To launch satellites and astronauts into space, large rockets rely on liquid-fueled engines. Pumping propellants into these engines requires a lot of power, so this task is typically accomplished by turbopumps – high-speed pumps powered by turbines. Turbopumps are similar in principle and design to the turbocharger, except turbopumps are more complex and can have 20 times more power density than the turbochargers found in a car. But both are examples of turbomachinery, rotating machines that transfer energy into a fluid or vice versa.
In the 1990s, NASA recognized a need to improve costs and reduce development times for a new generation of spaceplanes that could take off from a larger aircraft, launch into suborbital space, and glide safely to the ground. Through the X-34 program, the agency planned to develop a vehicle that would demonstrate these capabilities. To do so, it needed a new engine that could thrust the vehicle to great speeds incredibly quickly, and this required a brand-new turbopump.
NASA’s Marshall Space Flight Center in Huntsville, Alabama, contracted with Summa Technology to build the engine, dubbed Fastrac. Barber-Nichols Inc. of Arvada, Colorado, was subcontracted to build the engine’s turbopump. Barber-Nichols was no stranger to working with the space agency, but to make this particular pump, the company had to turn to a cutting-edge process.
“It’s really hard to machine supersonic turbine blades,” said Matt Marsh, Marshall Engine Components Development and Technology Branch chief. “It can be done with milling, but you’ve got to be really good at it if you’re doing something really small and precise.”
Instead of milling, Barber-Nichols manufactured the Fastrac turbopump using a process called electrochemical machining, in which material is successively stripped away using high-current electricity passed through an electrolyte. While this was not a new process, applying it to the highly detailed work of building Fastrac’s turbopump turbines out of nickel superalloys made the job quicker and much cheaper than other methods while providing the precision and quality required for this turbopump.
Although the X-34 program never got off the ground, Barber-Nichols still produces turbopumps for rocket applications, and the company credits the work on Fastrac with helping to refine the electrochemical machining process.
“What we learned enabled us to have the expertise to design rocket engine turbopumps,” said Greg Forsha, senior staff engineer for Barber-Nichols. “One success has led to the next.”
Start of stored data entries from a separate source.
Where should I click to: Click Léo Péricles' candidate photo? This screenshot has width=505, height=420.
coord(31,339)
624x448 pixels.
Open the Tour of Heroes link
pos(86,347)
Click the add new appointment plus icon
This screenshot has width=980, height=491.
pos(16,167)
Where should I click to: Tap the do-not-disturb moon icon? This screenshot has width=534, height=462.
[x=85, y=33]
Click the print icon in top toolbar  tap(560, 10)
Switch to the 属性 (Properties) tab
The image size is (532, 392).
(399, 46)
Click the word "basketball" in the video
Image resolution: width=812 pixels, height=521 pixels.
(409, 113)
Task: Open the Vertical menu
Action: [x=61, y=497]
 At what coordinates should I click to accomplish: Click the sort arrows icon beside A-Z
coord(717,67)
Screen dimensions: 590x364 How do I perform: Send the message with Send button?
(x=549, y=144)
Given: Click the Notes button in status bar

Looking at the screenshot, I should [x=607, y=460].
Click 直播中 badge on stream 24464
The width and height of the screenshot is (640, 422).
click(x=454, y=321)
Barber-Nichols’ turbopumps are found in rockets Virgin Orbit uses to fill a similar role to the X-34 plane the original Fastrac engine was intended for – launching to space from an airplane. Other companies have used these pumps as well, such as SpaceX’s Merlin engine, used to launch private satellites into orbit. The work has found uses outside of aerospace as well, supporting exhaust heat energy recovery systems used in cars as well as geothermal power plants. Barber-Nichols’ new products are more than just machines, incorporating advances in electronic control systems.
“In the ’90s, we just did the mechanical side of things, now we cover all kinds of electronics,” said Forsha. “We’re a one-stop shop for that entire system.”